To me as you pointed out I think this is due more to a lack of data than a lack of occurrence. It just doesn’t make sense how they could come all the way from Sudan then Indonesia and not drown, but on the way back a lot of them do. Ultimately it’s a dangerous trek both ways and shouldn’t be encouraged either way.

“I guess my other concern is that there really aren’t many — if any — safe places to return these asylum seekers to.”

And this is where I hope we can find more agreement. I think this is where Australia should be putting more of its resources into. To me I find it an interesting dichotomy here in America where the left will often argue for open-borders and then critique U.S. foreign intervention. In other words, the strategy seems to be… we won’t help you fix your problems but we welcome you to bring them here.

The world is far too interconnected. We can’t simply hide behind our oceans. We must go out first with an open-hand, and then if needed a closed fist, to bring peace and prosperity to the world. We must proceed cautiously. I don’t for example want to remake the world in the western image (I believe strongly in preserving traditional cultures), but I think there needs to be a floor that is set for what the world considers morally acceptable behavior. Moral relativism has its limits. Throughout the world murder, rape, pedophile, terrorism should be banned.

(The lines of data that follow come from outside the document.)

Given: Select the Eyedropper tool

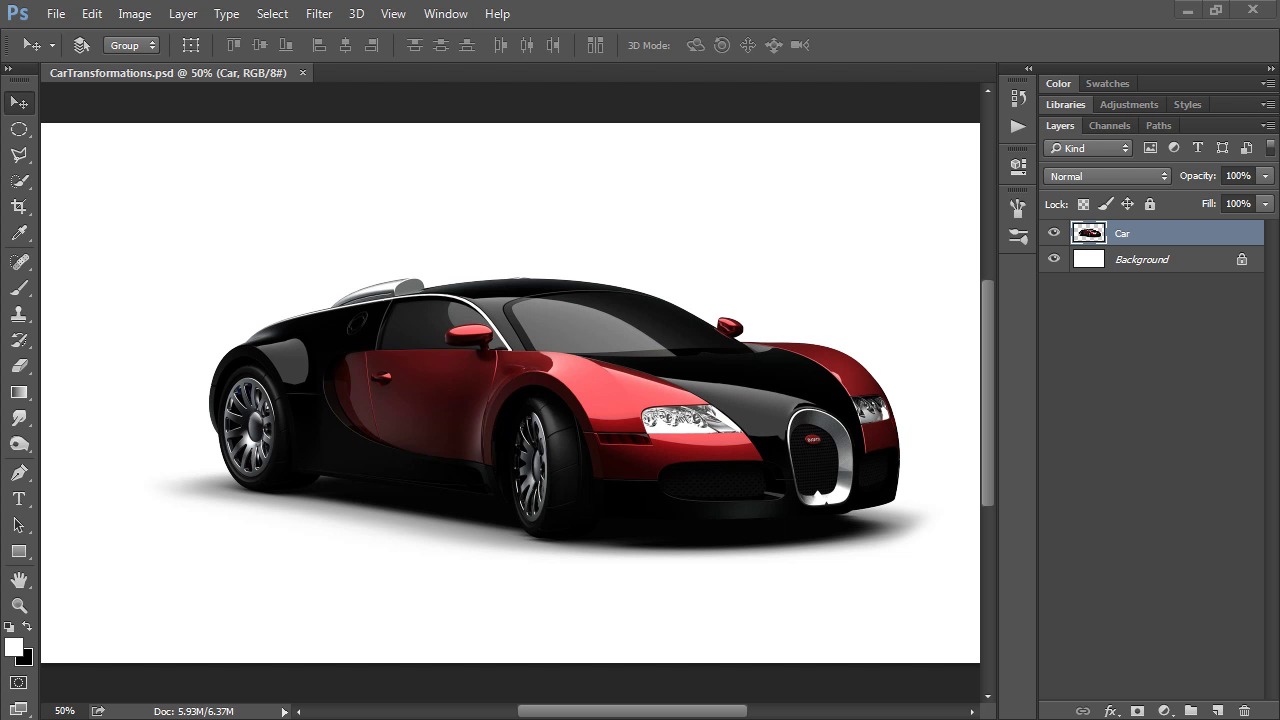Looking at the screenshot, I should pyautogui.click(x=19, y=234).

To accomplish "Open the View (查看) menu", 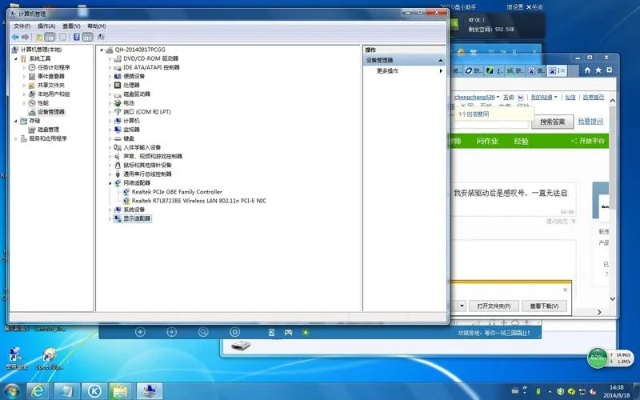I will pyautogui.click(x=69, y=26).
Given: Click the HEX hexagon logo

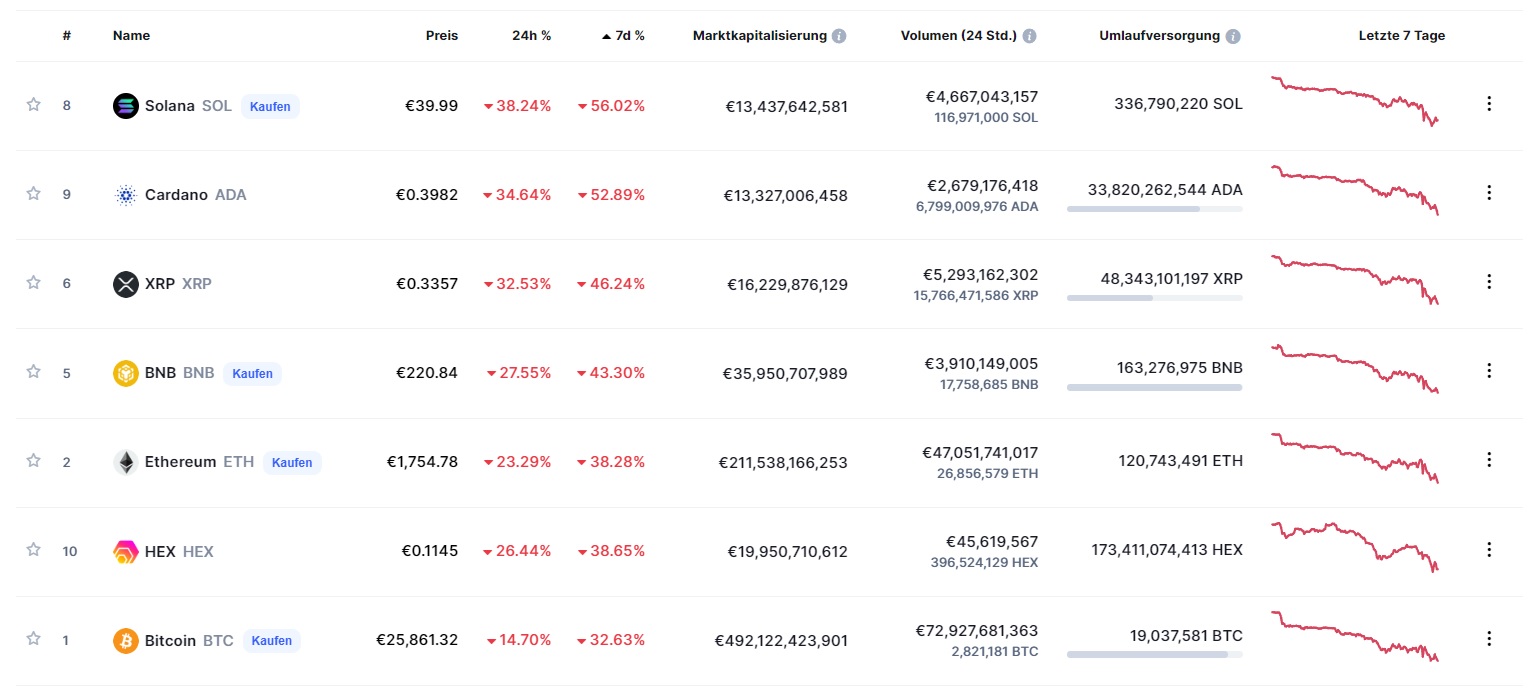Looking at the screenshot, I should tap(125, 551).
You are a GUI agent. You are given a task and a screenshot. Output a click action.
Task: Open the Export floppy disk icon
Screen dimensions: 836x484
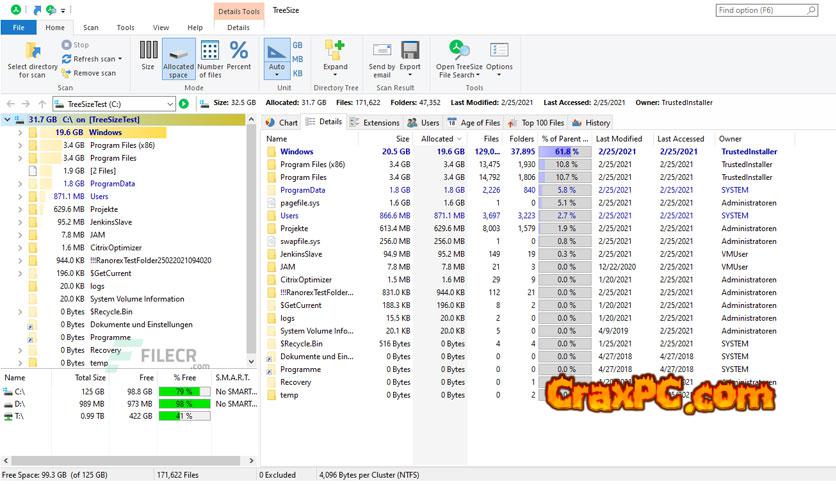coord(410,51)
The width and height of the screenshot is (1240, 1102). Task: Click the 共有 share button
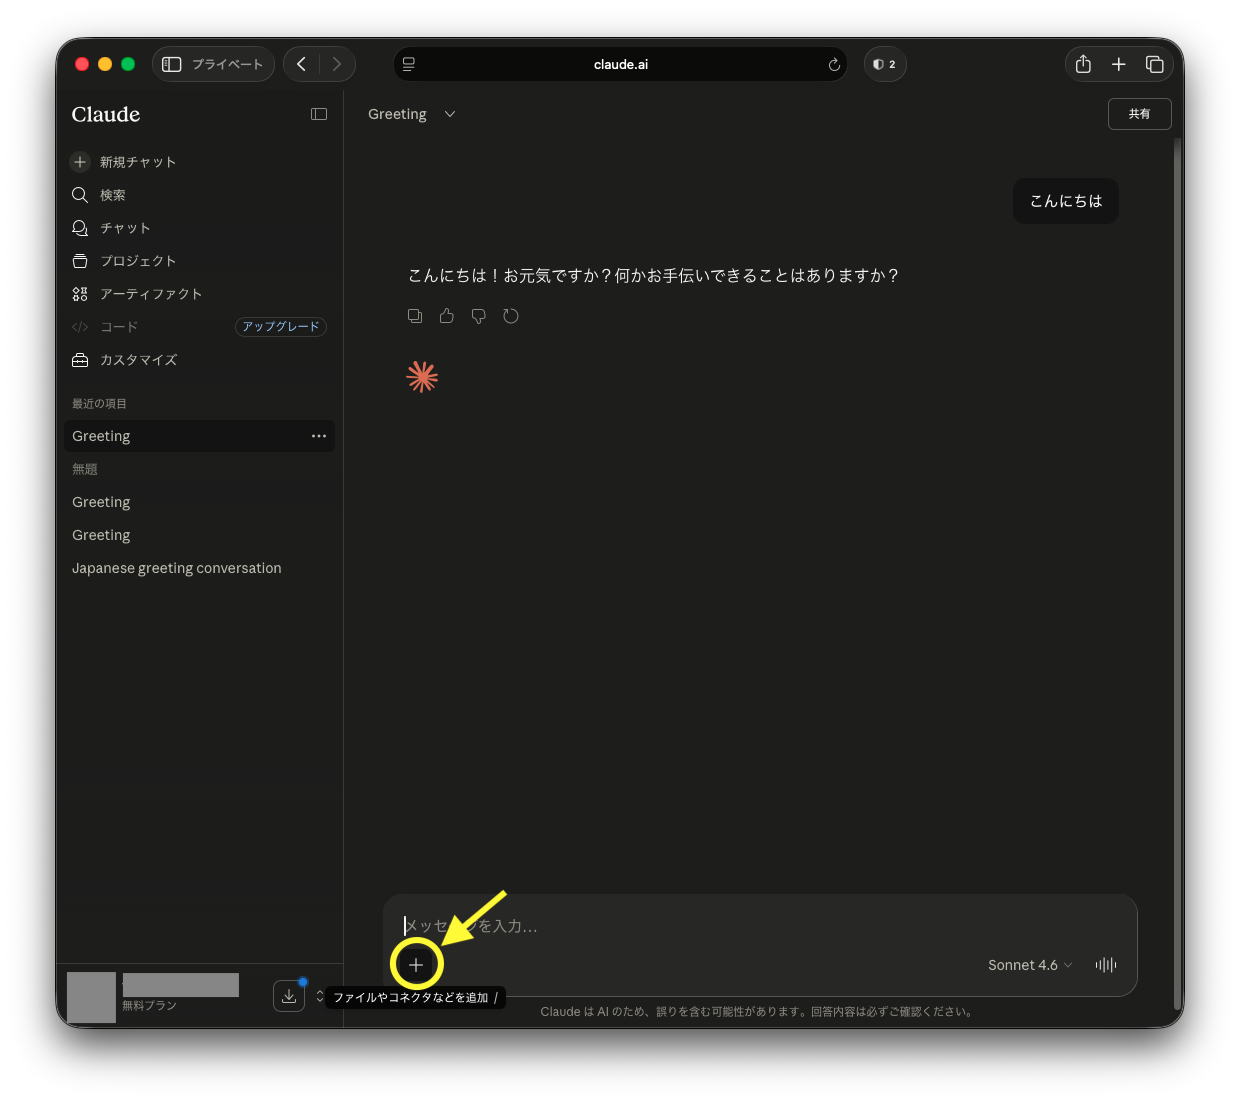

“Honestly, this is where emotion begins to trump it for me — I figure if they’re already here, just accommodate them.”

I feel you man. I too wish to create a better world.

Sometimes we let the story of a tragic few dictate our policy at the expense of the masses.

For example, in the United States it is in fact our relatively open southern border that has allowed the drug cartels to get so much money because of the financial power of the American consumer. These cartels then have so much more money then their own governments that they can then corrupt the corruptible and kill the uncompromising thereby creating a perpetual cycle of people fleeing from the poverty and violence and then American democrats welcome these refugees with open arms trying to claim the moral high ground as they become undocumented workers having to spend their lives working in harsh living conditions, in crowded houses, with below minimum wage pay, often far away from their family.

In the case of Australia I don’t think you guys have a role in the instability of those regions you mentioned so I digressed there a bit, but I do sense those who argue most passionately for refugees tend to argue against interventionism/preventionism. Why not put more money into building better camps/facilities/asylums in the refugee home countries? It would actually save Australia money rather than trying to integrate them all into Australian society, often against their will because many of them didn’t come to Australia to be integrated. And it would save far more lives by working to fix the root problem of instability by creating a spot of stability close to home for these refugees to look to as an example of hope.